I was a college student in the early ‘60s. UCR had just opened as a general campus and our freshman class was the first big inaugural influx.

The school was proud to be a small intense Liberal Arts Humanities based university, and they wanted to give us an Ivy League education. They hired the best professors. They brought world-class figures to lecture and perform. We were on the A-list of traveling events.

Los Angeles was over the hill sixty miles away to the west, and UCR filled the isolation of the Riverside valley with quality presentations you would otherwise find at UCLA in the Big City.
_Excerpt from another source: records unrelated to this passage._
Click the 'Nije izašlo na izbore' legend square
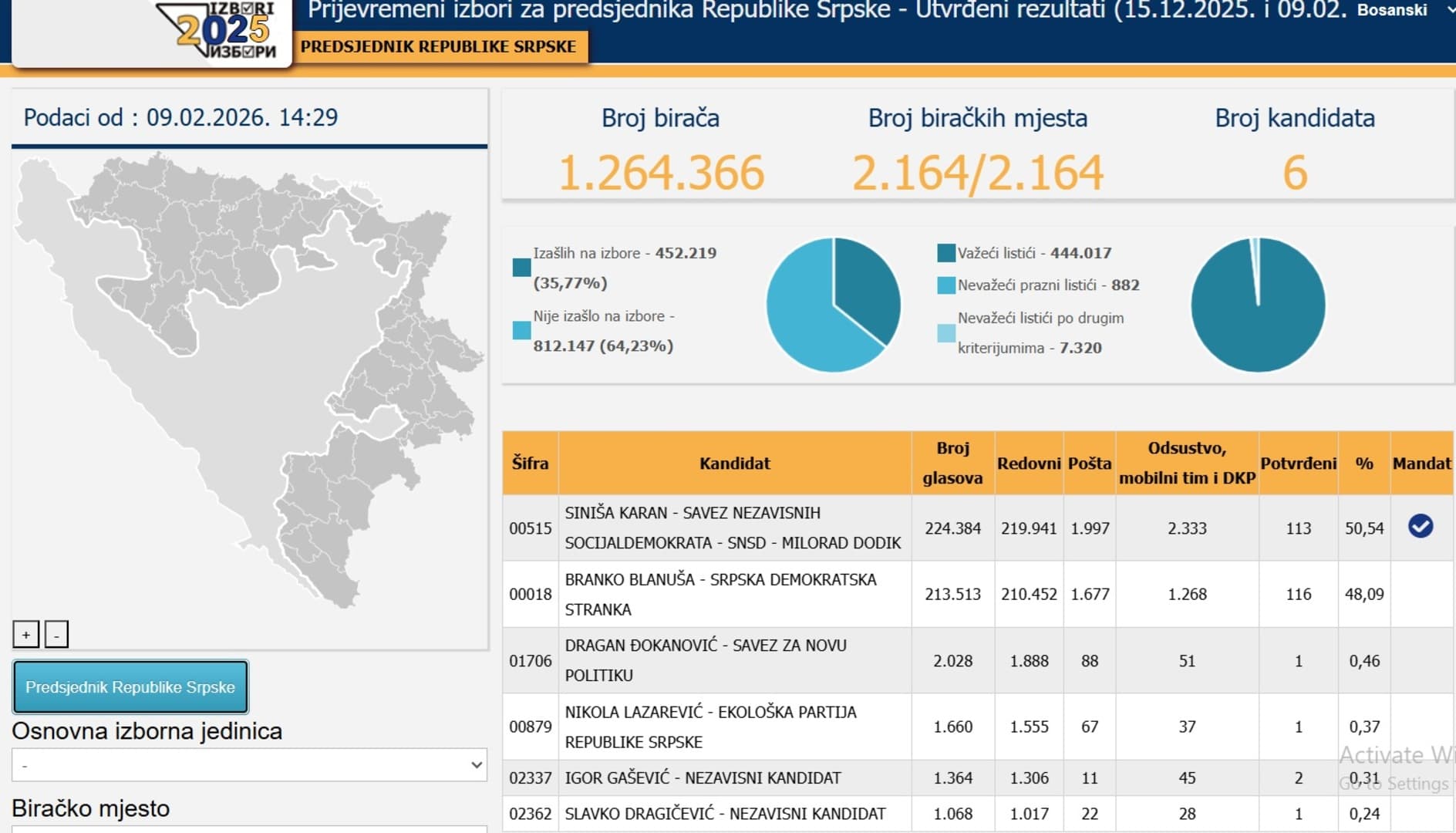The image size is (1456, 833). tap(521, 331)
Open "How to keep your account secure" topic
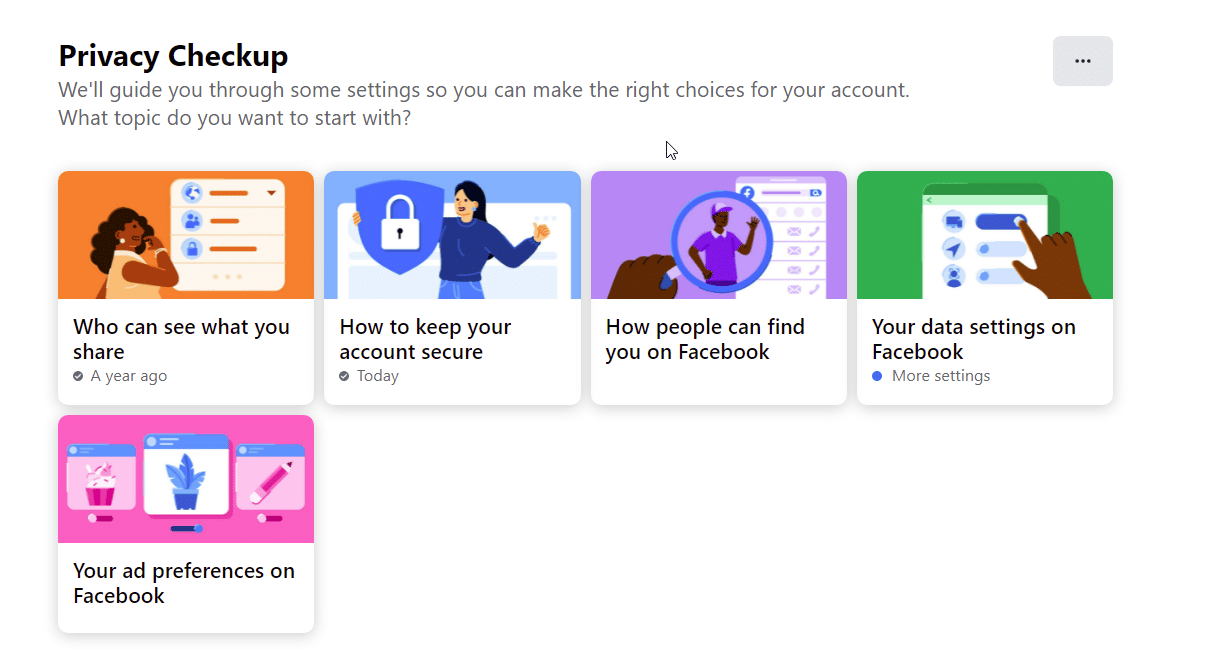 click(425, 339)
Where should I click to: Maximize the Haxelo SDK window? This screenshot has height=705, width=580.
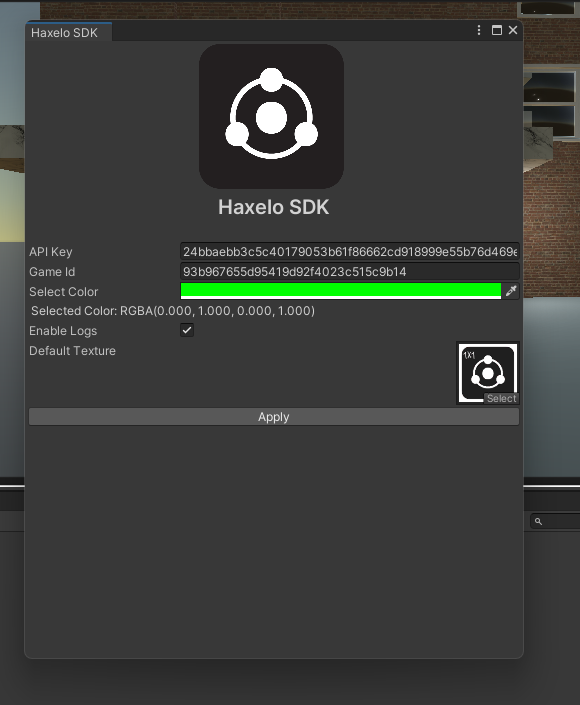point(497,30)
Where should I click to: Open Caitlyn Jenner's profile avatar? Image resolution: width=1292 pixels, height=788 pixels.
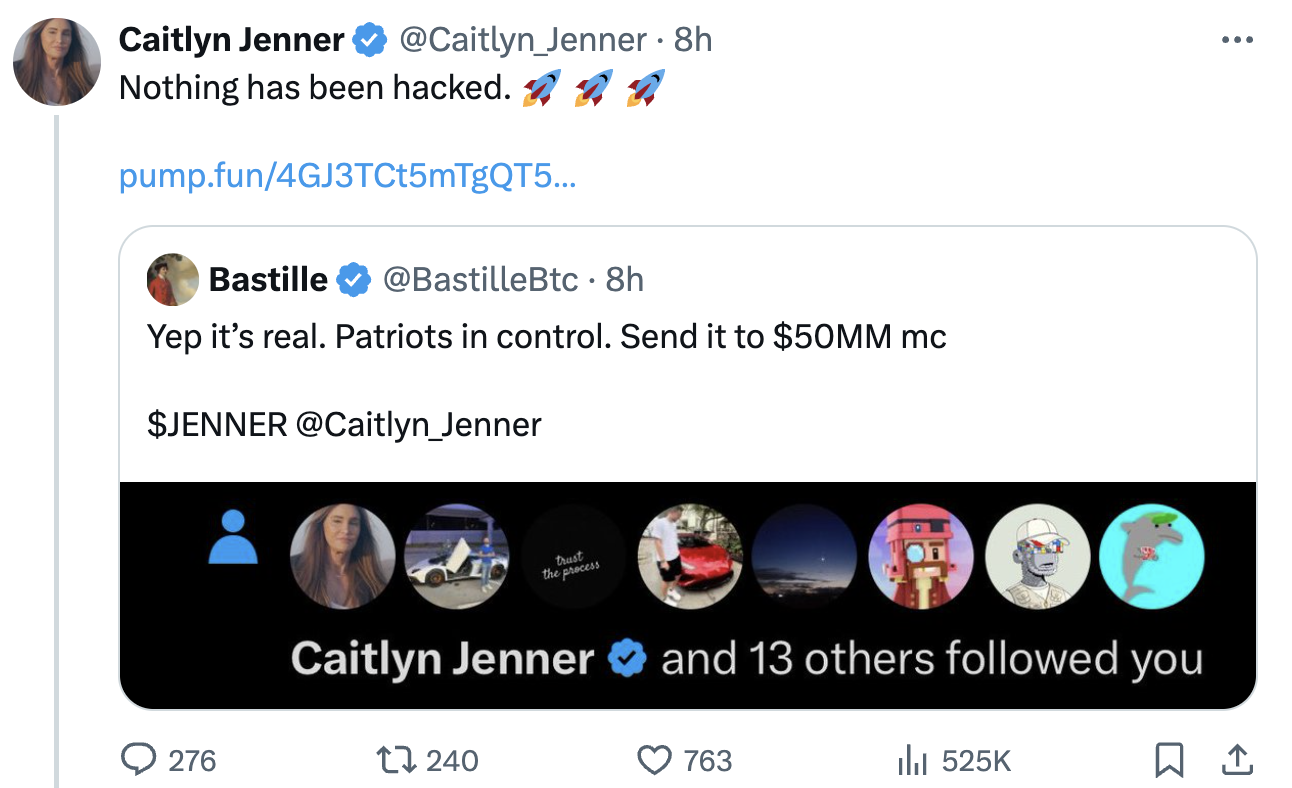(56, 62)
Timothy Leary, the guru of LSD, was on the FBI Most Wanted List. I remember, when I was much younger, how that list was posted in the post office, with photos, so we could recognize them if we saw them on the street. It was our civic duty to finger the miscreants and turn them in. Leary was polluting the minds of America’s youth with psychedelics, and there was a nation-wide man hunt to catch him and bring him to justice and incarceration. President Nixon called him “the most dangerous man in America.”

Imagine my dismay when posters around campus advertised Timothy Leary’s lecture in the main auditorium. Apparently he was on a lecture circuit and UCR was one of his stops.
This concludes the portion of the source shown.